# Task requirements:
Exactly retype the lines below from the one containing "Tap the three dots above the address bar" through the end of the listing. Leave pictures out.

# Recorded data:
-=-=-=-=-

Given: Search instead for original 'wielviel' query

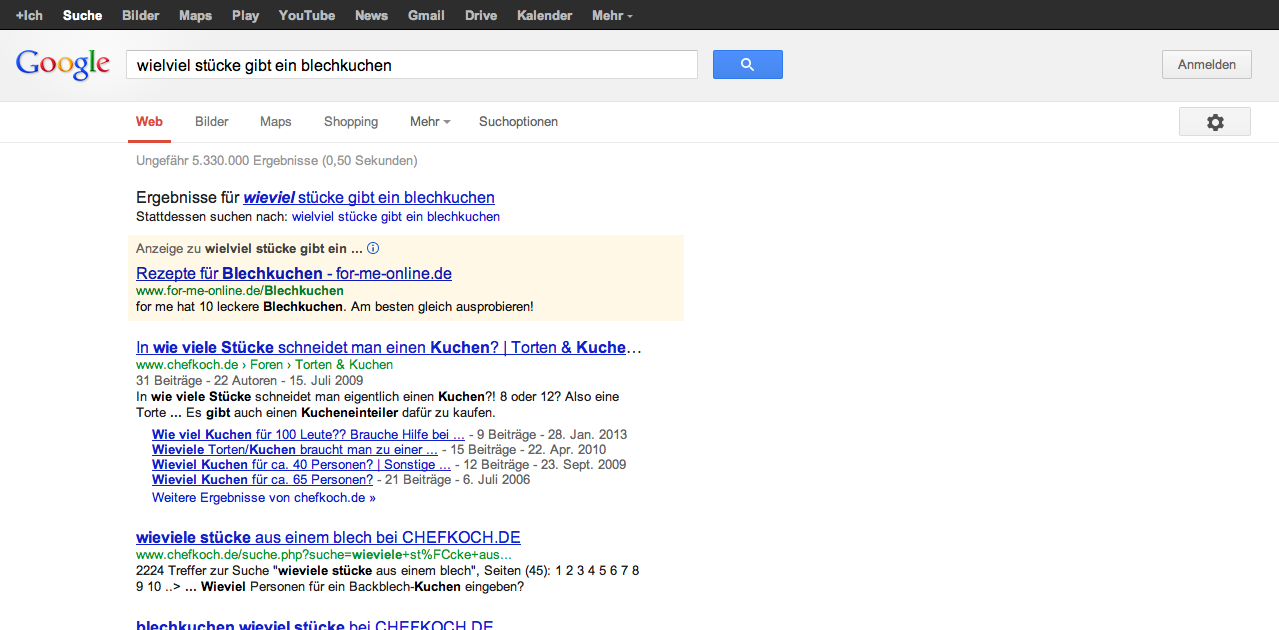Looking at the screenshot, I should 395,217.
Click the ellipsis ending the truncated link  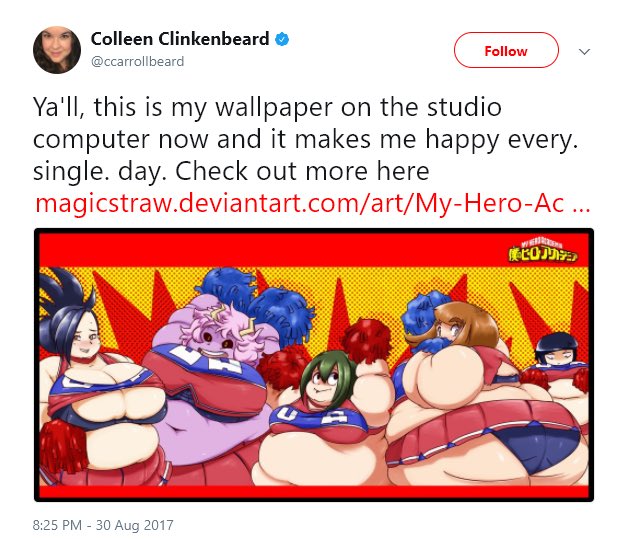tap(581, 206)
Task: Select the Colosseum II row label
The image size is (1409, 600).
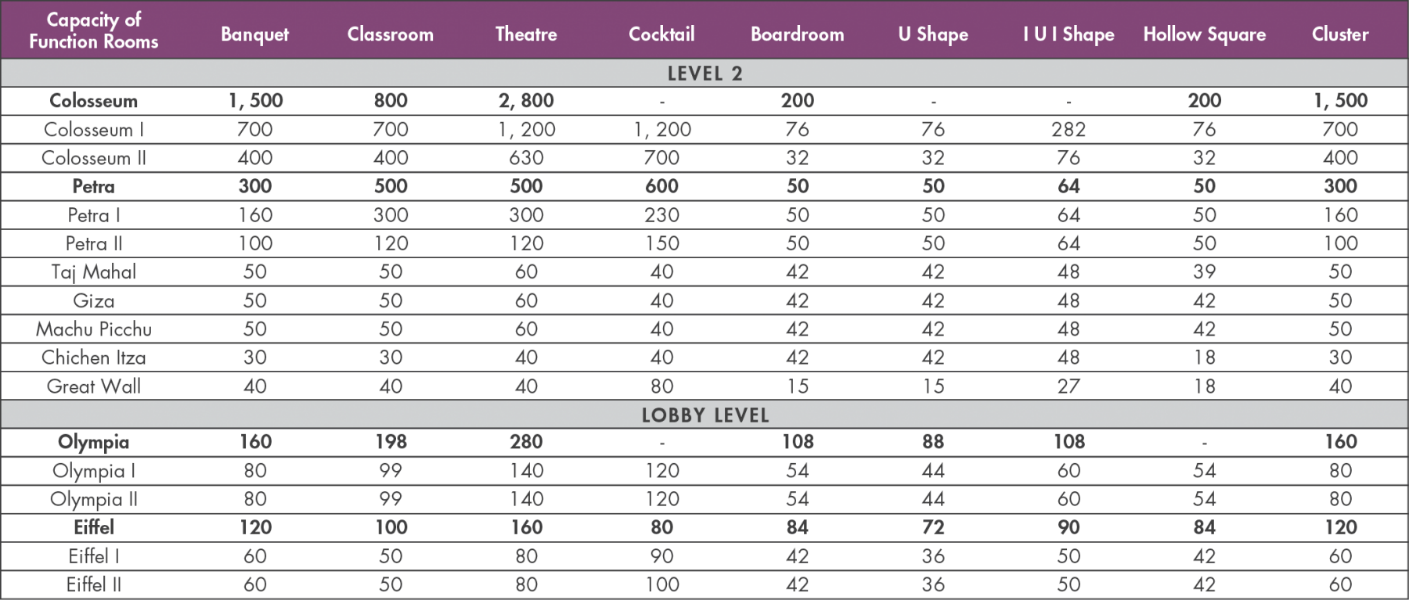Action: coord(94,158)
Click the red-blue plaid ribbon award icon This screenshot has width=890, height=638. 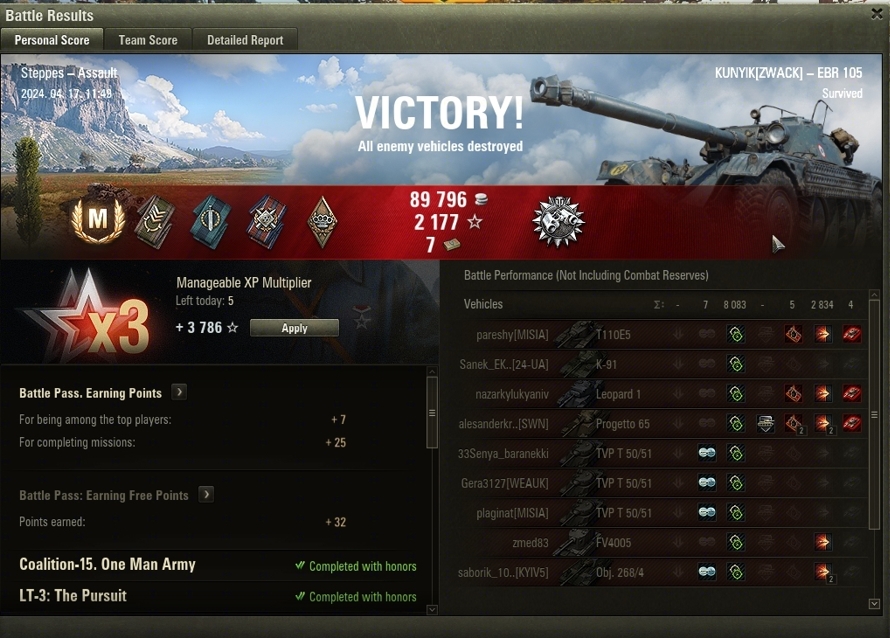pos(266,221)
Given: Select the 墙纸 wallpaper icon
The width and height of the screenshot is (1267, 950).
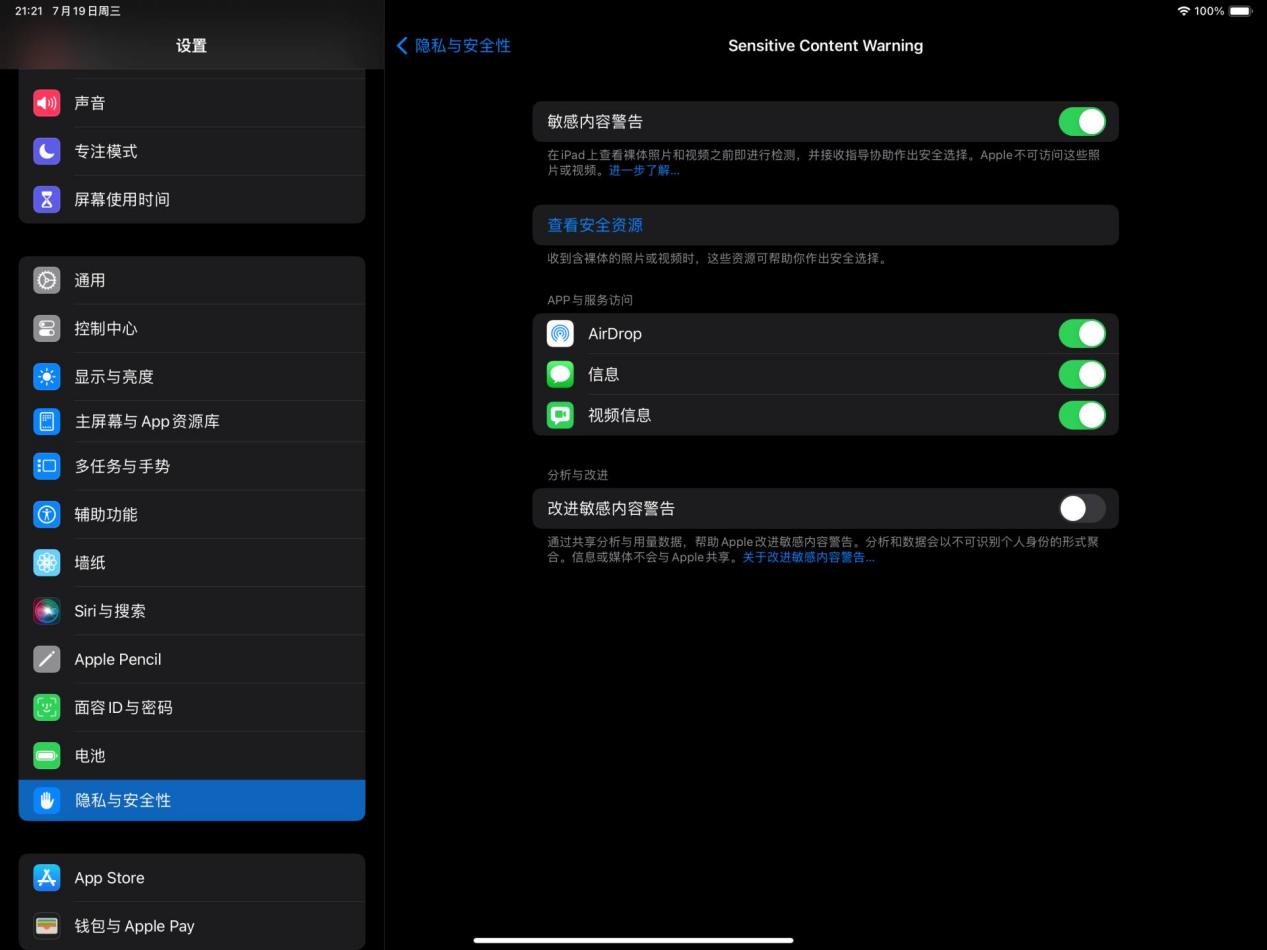Looking at the screenshot, I should [x=46, y=563].
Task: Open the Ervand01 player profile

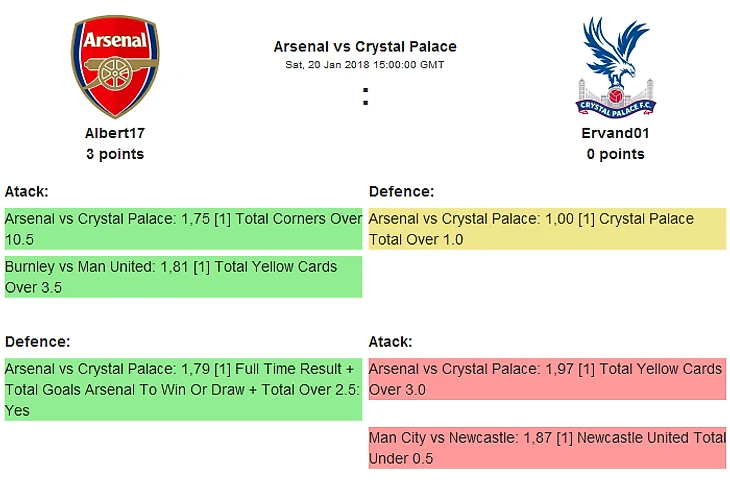Action: 615,133
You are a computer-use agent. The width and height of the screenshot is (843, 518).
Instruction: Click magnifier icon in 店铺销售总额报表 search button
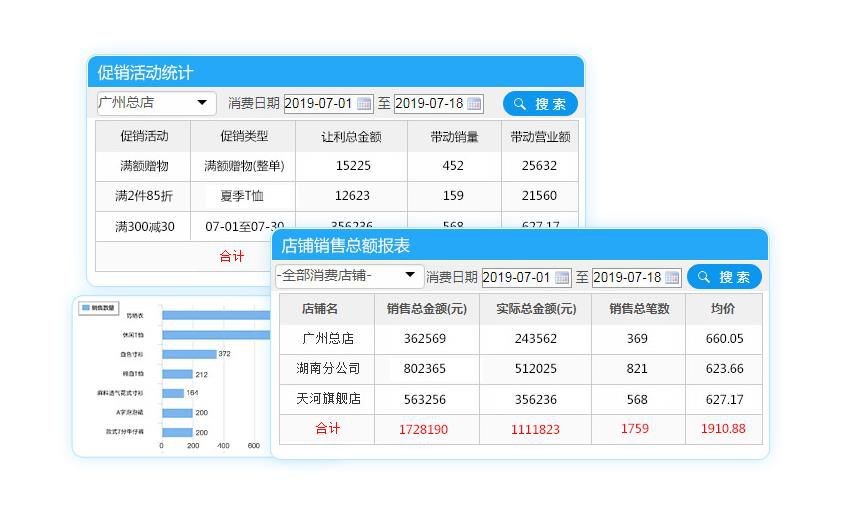704,278
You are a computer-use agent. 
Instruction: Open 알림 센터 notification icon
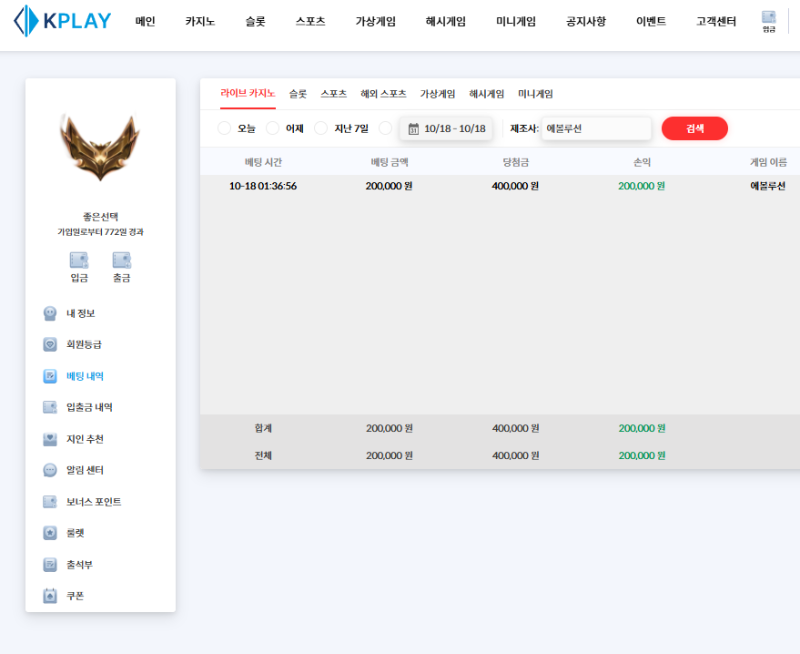(50, 470)
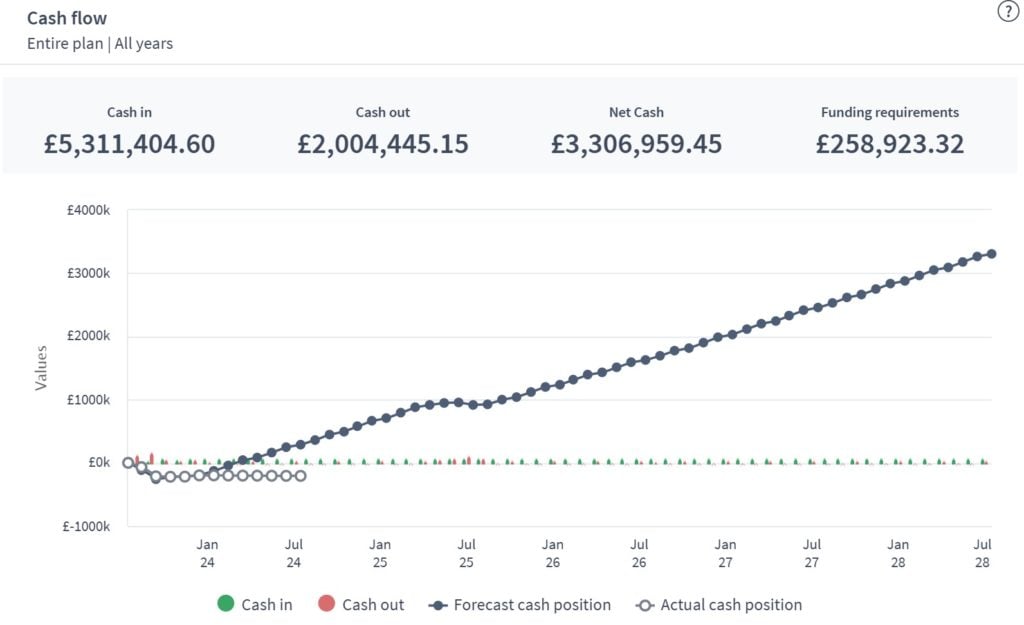Click the Net Cash value £3,306,959.45
This screenshot has width=1024, height=625.
(636, 144)
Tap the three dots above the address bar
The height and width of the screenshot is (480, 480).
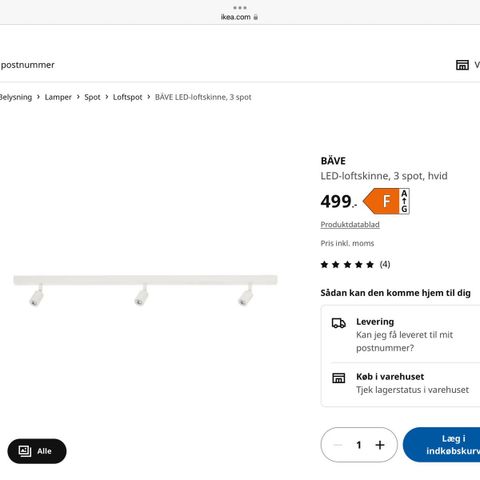pyautogui.click(x=240, y=7)
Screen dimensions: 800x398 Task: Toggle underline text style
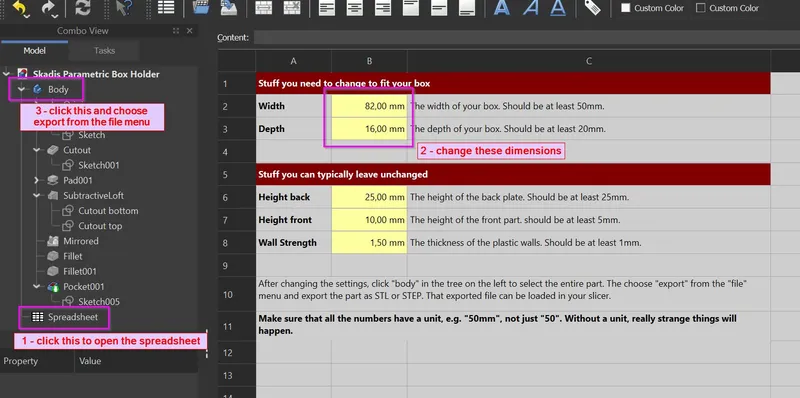(x=558, y=8)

-=-=-=-=-

# Written reply:
Tap the three dots above the address bar
The height and width of the screenshot is (480, 480).
pyautogui.click(x=240, y=7)
Screen dimensions: 800x398 Task: Toggle underline text style
(x=558, y=8)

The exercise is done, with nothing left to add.